La lecture suivie de l’évangile de Matthieu nous conduit à relire les Béatitudes qui représentent le grand porche d’entrée au Discours sur la montagne.

Rappelons ici le commentaire écrit lors de la fête de la Toussaint pour ce même passage :

Ce « Sermon sur la montagne » s’adresse aux disciples de Jésus, c’est-à-dire à ceux qui déjà ont été séduits par la personne de Jésus et son annonce du Règne de Dieu. Seuls ceux qui ont mis leurs pas dans ceux du Christ peuvent entendre ses exigences. Jésus leur annonce que le chemin qu’il propose conduit au bonheur dès maintenant.

Le pauvre de cœur est celui qui se conduit comme tel face à Dieu et lui fait totalement confiance.

Le doux est celui qui, à l’exemple de Jésus, refuse de s’imposer par la force et se fait serviteur de ses frères.

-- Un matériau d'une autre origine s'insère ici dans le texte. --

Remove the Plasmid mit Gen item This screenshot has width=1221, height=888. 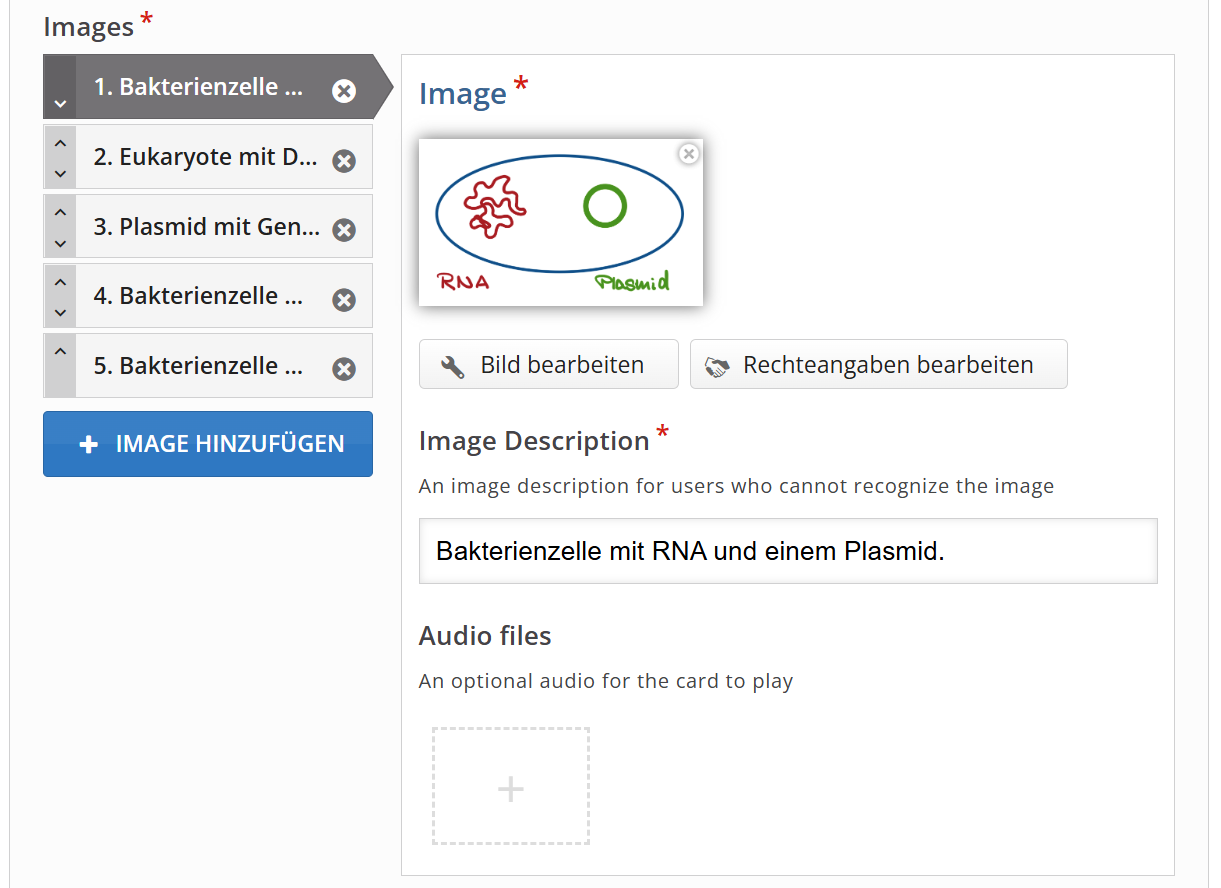point(344,230)
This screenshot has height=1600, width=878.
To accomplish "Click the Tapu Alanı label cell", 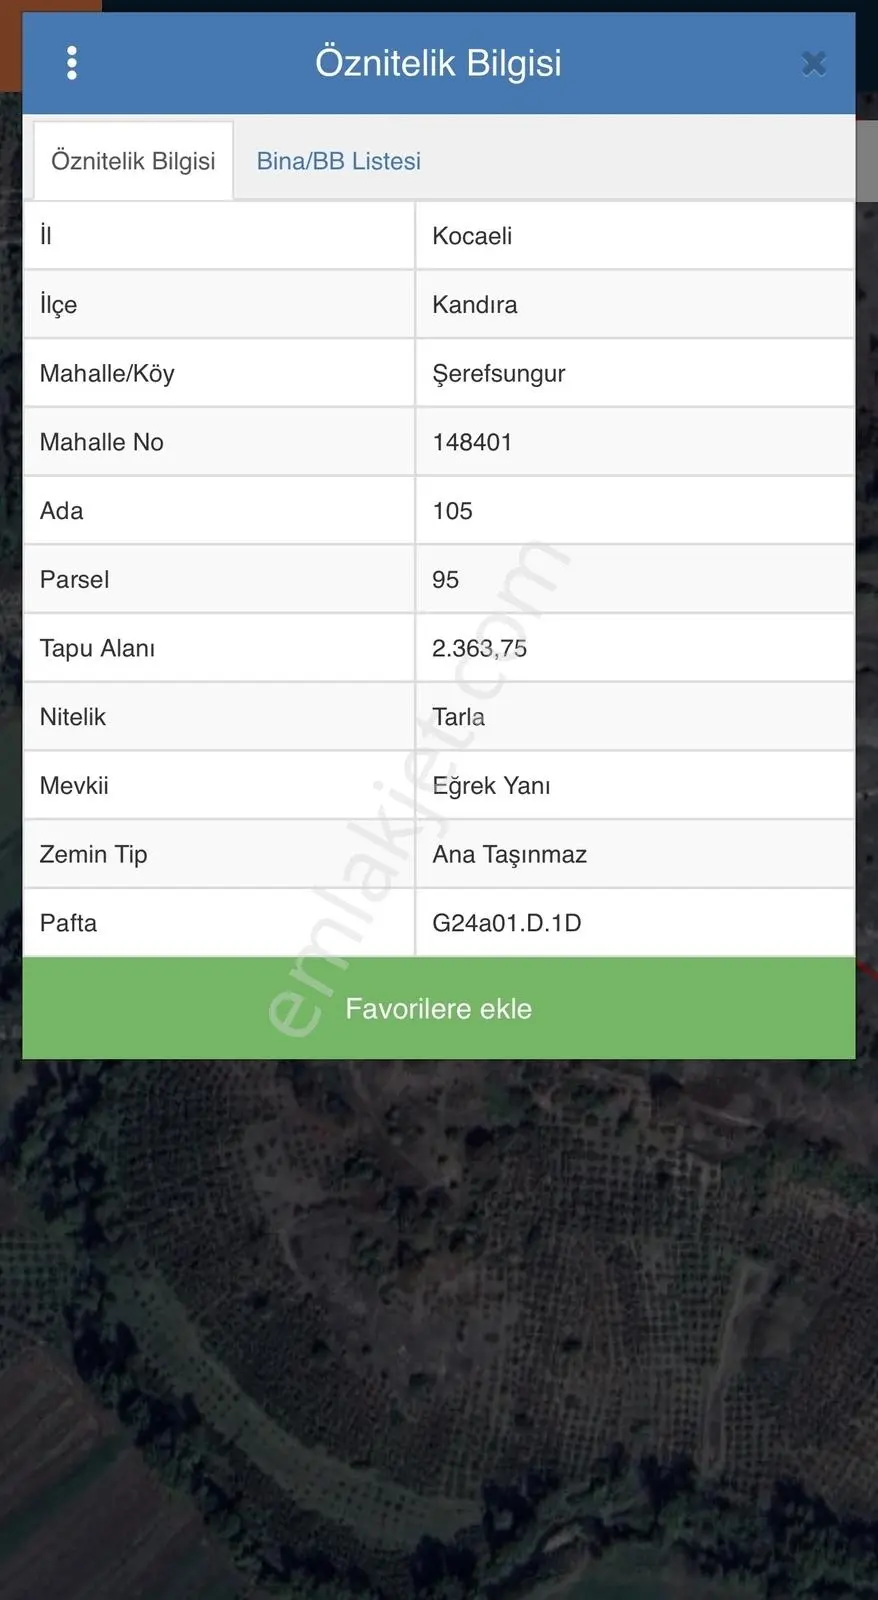I will point(219,648).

Les disciples qui pleurent dans leurs épreuves misent sur le réconfort promis par Dieu tel qu’il s’exprimait déjà en Is 61,2 où l’oint du Seigneur est venu consoler les affligés.

Avoir faim et soif de justice, c’est aspirer à la victoire des droits de Dieu en eux-mêmes et dans le monde.

Le miséricordieux est celui qui sait pardonner comme Dieu lui pardonne.

Quant l’évangile parle de cœur pur, il ne vise pas la sexualité (du moins pas directement) mais bien la droiture, la franchise et l’absence de duplicité.

Le pacifique est celui qui travaille à réconcilier les hommes entre eux et favorise les relations humaines dénuées d’agressivité.

Les attitudes prônées par les premières béatitudes suscitent une vive opposition de la part des violents et des dominateurs. Jésus a montré par sa mort et sa résurrection que le mal n’aura pas le dernier mot.

Nous continuerons la lecture du Sermon sur la montagne pendant le mois de février jusqu’au Carême.